To do —
Copy these rows word for word, beginning at the line that contains "Screen dimensions: 660x388" and ending after the line that contains "pos(1327,16)".

Task input —
++++++++
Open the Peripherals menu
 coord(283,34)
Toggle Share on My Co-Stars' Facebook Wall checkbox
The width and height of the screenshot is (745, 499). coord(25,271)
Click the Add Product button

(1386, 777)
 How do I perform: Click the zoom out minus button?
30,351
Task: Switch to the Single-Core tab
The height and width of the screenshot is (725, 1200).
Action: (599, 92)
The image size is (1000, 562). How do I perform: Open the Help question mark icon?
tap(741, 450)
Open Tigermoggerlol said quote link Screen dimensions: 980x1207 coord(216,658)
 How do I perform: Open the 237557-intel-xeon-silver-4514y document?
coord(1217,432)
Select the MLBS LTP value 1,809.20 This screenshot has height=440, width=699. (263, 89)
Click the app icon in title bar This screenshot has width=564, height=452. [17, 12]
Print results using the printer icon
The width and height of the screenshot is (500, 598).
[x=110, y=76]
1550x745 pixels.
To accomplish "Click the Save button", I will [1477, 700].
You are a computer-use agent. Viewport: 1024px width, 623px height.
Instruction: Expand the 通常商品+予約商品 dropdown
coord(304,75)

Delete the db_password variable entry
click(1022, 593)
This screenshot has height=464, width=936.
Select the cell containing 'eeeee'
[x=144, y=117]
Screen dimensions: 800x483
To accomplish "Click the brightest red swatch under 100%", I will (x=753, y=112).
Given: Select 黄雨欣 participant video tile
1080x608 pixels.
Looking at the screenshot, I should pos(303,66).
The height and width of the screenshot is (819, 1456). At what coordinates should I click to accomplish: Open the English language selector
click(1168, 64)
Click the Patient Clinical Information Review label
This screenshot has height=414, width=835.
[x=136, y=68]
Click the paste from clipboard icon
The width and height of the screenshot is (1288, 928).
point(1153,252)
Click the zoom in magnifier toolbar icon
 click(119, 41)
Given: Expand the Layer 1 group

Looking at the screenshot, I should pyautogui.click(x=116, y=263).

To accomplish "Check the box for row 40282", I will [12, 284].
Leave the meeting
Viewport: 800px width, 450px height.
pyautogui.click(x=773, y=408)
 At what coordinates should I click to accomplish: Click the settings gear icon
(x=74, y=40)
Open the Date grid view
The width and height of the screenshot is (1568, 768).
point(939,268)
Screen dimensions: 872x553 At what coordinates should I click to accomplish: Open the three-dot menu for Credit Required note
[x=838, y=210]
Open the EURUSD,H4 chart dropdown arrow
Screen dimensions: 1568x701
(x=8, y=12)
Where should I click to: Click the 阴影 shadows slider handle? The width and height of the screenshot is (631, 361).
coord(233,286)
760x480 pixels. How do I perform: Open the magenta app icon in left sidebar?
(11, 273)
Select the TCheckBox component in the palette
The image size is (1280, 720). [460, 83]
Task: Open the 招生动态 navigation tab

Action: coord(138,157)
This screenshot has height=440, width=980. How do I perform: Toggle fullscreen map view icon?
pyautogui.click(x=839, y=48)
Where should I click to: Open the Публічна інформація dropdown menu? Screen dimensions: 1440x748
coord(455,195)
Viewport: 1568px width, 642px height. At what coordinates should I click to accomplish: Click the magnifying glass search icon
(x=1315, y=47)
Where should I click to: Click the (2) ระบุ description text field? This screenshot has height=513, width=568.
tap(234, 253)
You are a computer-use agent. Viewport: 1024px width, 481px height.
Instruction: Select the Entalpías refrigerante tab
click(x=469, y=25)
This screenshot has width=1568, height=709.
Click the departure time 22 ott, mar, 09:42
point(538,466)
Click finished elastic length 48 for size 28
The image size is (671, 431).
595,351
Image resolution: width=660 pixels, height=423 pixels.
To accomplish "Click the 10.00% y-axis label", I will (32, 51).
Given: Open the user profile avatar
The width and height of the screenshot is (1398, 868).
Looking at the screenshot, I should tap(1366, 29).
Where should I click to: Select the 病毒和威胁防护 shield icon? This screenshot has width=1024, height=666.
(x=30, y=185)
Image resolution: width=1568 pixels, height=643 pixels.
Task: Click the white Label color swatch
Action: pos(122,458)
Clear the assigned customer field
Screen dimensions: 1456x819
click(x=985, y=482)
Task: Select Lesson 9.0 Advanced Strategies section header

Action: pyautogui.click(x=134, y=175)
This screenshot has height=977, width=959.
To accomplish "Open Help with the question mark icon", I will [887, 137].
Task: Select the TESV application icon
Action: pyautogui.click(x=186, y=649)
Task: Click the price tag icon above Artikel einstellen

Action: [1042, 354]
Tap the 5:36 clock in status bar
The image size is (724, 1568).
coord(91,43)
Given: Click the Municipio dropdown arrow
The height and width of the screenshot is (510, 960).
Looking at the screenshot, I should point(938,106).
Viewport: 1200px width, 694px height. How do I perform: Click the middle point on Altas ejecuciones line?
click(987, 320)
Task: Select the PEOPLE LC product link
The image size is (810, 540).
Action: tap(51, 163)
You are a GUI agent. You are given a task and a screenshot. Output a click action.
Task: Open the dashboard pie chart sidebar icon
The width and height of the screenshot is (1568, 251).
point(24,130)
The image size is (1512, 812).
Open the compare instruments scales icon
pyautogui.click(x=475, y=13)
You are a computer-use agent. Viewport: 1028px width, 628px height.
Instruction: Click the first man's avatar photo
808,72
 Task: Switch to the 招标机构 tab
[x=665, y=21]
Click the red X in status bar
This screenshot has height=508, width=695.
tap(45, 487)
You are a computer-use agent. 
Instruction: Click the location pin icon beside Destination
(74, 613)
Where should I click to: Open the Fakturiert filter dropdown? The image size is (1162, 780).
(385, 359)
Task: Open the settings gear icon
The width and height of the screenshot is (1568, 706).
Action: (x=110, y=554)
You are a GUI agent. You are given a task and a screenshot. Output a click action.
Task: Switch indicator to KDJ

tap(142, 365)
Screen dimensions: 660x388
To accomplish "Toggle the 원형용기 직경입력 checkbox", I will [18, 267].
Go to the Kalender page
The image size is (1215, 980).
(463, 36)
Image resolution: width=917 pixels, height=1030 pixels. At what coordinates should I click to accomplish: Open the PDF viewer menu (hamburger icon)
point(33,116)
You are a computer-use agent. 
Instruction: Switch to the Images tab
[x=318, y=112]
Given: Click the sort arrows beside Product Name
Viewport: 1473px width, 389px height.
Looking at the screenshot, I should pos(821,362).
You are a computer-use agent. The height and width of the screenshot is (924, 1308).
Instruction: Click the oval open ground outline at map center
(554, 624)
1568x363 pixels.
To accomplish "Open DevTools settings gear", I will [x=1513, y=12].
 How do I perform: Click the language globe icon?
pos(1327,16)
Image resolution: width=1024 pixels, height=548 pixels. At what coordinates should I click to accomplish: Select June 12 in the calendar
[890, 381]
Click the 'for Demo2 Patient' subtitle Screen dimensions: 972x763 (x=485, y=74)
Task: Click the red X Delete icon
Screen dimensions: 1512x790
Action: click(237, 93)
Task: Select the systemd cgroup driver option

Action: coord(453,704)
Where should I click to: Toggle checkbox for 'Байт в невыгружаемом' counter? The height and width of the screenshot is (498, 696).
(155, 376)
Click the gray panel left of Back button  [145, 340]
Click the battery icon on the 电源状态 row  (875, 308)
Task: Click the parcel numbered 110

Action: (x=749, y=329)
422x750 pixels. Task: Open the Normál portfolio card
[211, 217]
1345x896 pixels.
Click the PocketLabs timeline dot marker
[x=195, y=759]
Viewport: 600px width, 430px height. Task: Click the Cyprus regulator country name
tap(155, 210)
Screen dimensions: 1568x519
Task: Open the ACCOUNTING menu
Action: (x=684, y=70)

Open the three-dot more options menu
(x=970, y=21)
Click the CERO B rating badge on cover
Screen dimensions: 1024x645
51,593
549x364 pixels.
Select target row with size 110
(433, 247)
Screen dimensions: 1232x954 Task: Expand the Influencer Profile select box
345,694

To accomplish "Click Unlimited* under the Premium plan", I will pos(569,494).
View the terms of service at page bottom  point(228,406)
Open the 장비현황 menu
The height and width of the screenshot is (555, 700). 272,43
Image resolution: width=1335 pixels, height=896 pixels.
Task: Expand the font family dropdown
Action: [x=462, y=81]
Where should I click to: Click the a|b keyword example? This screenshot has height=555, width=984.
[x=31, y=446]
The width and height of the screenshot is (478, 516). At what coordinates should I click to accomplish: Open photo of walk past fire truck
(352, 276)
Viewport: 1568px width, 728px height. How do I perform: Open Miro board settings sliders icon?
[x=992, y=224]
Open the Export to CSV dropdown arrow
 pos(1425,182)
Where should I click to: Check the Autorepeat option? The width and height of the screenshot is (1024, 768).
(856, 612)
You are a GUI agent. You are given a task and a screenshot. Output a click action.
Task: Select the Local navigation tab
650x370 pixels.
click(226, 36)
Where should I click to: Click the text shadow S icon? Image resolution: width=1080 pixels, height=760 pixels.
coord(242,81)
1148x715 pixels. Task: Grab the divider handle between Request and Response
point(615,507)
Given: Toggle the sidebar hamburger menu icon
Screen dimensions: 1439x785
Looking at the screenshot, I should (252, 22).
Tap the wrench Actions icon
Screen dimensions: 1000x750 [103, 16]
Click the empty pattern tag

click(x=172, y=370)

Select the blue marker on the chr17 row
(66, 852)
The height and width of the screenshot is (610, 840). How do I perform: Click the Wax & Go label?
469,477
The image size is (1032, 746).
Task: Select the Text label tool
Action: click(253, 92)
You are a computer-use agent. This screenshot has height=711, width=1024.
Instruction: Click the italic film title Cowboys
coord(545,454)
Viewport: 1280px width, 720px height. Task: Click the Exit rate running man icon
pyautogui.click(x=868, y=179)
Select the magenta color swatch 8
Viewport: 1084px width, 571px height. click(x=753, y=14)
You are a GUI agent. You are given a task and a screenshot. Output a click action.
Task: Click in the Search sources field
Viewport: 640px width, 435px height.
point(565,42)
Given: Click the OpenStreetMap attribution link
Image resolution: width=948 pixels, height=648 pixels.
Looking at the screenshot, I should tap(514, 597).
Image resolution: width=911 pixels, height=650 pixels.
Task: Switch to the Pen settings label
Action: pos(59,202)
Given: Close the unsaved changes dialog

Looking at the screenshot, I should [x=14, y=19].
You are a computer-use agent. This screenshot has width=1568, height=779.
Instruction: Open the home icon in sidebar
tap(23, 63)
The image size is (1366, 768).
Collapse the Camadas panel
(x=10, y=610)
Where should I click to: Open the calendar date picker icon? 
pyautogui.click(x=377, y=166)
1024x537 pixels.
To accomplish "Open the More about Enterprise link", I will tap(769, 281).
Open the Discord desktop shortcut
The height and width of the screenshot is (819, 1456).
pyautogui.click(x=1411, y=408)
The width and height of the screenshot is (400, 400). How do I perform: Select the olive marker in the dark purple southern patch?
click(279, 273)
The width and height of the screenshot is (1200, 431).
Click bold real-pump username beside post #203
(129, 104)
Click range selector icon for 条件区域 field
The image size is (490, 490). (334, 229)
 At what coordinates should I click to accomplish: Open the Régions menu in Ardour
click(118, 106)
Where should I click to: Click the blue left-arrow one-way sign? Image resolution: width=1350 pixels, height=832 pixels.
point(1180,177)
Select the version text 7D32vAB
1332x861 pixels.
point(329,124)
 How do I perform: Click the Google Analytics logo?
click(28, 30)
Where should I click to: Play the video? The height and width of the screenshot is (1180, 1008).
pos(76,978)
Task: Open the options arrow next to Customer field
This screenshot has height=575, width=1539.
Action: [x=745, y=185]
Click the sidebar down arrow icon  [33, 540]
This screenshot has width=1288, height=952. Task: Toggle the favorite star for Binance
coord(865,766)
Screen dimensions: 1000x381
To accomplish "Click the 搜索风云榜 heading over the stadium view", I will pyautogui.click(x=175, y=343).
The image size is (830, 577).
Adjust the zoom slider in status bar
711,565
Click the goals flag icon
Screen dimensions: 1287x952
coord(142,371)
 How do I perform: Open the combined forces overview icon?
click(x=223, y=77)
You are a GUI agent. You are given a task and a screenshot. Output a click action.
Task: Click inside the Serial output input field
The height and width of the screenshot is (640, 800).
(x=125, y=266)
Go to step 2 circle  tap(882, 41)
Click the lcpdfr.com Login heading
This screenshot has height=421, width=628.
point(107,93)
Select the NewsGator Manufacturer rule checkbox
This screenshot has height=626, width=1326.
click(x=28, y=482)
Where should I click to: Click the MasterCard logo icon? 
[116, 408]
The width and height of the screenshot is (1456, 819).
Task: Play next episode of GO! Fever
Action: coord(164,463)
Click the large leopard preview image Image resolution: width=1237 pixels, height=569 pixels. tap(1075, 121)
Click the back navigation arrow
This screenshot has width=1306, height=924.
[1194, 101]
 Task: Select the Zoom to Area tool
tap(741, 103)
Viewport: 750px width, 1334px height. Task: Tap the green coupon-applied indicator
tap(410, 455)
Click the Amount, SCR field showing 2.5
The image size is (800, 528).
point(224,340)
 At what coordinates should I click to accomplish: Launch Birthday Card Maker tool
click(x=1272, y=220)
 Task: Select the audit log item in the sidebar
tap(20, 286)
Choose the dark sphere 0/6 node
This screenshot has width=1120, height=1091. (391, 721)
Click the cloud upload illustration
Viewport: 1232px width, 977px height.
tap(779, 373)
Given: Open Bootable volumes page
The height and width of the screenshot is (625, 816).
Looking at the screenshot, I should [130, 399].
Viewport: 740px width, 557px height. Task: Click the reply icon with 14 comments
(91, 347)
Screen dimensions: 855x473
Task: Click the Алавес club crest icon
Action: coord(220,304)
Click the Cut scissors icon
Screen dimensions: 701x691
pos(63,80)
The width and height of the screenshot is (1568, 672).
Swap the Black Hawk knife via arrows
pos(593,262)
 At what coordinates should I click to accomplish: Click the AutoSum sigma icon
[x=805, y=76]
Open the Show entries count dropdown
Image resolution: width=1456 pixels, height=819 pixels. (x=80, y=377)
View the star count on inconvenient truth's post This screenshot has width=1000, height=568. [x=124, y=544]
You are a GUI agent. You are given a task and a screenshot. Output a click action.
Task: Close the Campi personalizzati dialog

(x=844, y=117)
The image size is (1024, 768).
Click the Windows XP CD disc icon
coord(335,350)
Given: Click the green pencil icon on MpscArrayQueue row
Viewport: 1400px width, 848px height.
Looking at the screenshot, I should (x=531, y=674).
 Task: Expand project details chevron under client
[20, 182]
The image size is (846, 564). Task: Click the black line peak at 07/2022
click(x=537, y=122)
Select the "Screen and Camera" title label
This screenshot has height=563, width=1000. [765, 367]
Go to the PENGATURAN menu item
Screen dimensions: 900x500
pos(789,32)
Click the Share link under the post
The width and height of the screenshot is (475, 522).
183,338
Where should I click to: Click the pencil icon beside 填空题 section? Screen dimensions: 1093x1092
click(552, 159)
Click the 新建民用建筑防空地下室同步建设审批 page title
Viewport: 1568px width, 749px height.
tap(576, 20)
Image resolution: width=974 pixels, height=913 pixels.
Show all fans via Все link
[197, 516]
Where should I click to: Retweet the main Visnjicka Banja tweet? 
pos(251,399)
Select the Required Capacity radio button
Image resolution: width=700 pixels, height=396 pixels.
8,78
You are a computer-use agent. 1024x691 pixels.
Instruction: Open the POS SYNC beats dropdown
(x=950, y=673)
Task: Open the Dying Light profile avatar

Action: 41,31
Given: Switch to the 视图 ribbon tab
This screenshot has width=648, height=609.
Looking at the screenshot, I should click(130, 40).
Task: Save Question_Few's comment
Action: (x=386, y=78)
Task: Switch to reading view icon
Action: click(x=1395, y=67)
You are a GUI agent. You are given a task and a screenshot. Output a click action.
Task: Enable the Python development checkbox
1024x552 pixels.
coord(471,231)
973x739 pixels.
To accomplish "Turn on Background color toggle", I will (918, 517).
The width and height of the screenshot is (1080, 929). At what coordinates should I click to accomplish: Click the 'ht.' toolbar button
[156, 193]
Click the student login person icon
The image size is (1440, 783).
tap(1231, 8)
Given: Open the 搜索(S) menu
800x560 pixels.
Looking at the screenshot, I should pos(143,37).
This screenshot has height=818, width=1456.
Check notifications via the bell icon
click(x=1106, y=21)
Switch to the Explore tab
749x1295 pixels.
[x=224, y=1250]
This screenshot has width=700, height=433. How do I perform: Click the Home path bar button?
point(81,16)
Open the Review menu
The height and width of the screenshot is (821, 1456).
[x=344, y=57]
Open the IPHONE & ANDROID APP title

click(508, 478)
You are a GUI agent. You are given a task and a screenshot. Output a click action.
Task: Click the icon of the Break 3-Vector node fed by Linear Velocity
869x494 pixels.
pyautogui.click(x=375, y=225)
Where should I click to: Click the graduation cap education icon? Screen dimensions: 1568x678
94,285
++++++++
Final result —
Screen dimensions: 660x388
To accomplish "Toggle the 원형용기 직경입력 checkbox", I will [18, 267].
Go to the Kalender page
The image size is (1215, 980).
(463, 36)
Image resolution: width=917 pixels, height=1030 pixels. At what coordinates should I click to accomplish: Open the PDF viewer menu (hamburger icon)
point(33,116)
You are a computer-use agent. 
Instruction: Switch to the Images tab
[x=318, y=112]
Given: Click the sort arrows beside Product Name
Viewport: 1473px width, 389px height.
Looking at the screenshot, I should pos(821,362).
You are a computer-use agent. The height and width of the screenshot is (924, 1308).
Instruction: Click the oval open ground outline at map center
(554, 624)
1568x363 pixels.
To accomplish "Open DevTools settings gear", I will [x=1513, y=12].
 How do I perform: Click the language globe icon?
pos(1327,16)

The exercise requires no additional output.